Interface element records:
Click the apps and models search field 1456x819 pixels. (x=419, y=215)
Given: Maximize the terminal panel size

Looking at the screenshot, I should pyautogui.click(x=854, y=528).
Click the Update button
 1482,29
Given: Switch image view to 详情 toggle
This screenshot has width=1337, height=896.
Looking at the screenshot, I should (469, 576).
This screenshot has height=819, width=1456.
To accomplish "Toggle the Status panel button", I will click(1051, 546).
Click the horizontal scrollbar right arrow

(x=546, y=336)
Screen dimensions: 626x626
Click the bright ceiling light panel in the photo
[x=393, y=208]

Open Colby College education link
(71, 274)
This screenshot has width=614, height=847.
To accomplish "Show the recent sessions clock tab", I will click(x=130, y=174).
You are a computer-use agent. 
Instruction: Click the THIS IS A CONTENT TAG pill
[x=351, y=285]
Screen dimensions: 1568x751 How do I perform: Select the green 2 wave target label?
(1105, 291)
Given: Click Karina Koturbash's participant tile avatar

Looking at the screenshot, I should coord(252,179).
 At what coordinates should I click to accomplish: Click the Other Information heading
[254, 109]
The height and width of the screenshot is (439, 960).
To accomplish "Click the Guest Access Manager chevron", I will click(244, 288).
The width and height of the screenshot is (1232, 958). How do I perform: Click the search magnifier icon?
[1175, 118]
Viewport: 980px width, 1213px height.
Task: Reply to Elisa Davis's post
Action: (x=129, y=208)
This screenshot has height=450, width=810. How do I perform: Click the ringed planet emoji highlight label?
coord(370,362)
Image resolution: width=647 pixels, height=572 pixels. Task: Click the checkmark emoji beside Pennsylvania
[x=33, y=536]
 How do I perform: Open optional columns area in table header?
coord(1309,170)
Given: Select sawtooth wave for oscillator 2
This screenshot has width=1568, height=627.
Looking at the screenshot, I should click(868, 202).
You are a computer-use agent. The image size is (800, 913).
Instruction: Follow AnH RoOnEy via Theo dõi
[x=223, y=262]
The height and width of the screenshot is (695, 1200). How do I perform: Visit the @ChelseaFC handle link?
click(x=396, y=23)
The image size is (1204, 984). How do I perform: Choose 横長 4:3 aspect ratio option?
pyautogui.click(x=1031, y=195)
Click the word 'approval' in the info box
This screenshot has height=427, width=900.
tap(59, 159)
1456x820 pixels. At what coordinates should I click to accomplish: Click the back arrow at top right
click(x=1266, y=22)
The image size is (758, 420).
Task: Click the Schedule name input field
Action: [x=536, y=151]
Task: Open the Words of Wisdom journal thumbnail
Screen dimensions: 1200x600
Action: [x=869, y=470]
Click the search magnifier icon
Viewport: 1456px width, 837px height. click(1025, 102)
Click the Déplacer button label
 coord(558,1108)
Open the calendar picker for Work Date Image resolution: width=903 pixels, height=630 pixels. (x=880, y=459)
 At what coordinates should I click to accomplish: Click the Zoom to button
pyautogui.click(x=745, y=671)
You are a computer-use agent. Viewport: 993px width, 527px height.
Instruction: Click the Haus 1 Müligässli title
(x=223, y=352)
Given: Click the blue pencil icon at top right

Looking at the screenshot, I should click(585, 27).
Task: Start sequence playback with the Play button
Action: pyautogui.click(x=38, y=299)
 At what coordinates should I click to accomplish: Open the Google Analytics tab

■ AIM OF THE EXERCISE:
Gather every line of the records above that contains the word "Select", and copy each one out.

■ SOLUTION BELOW:
Screen dimensions: 1568x751 How do I perform: Select the green 2 wave target label?
Given: Select sawtooth wave for oscillator 2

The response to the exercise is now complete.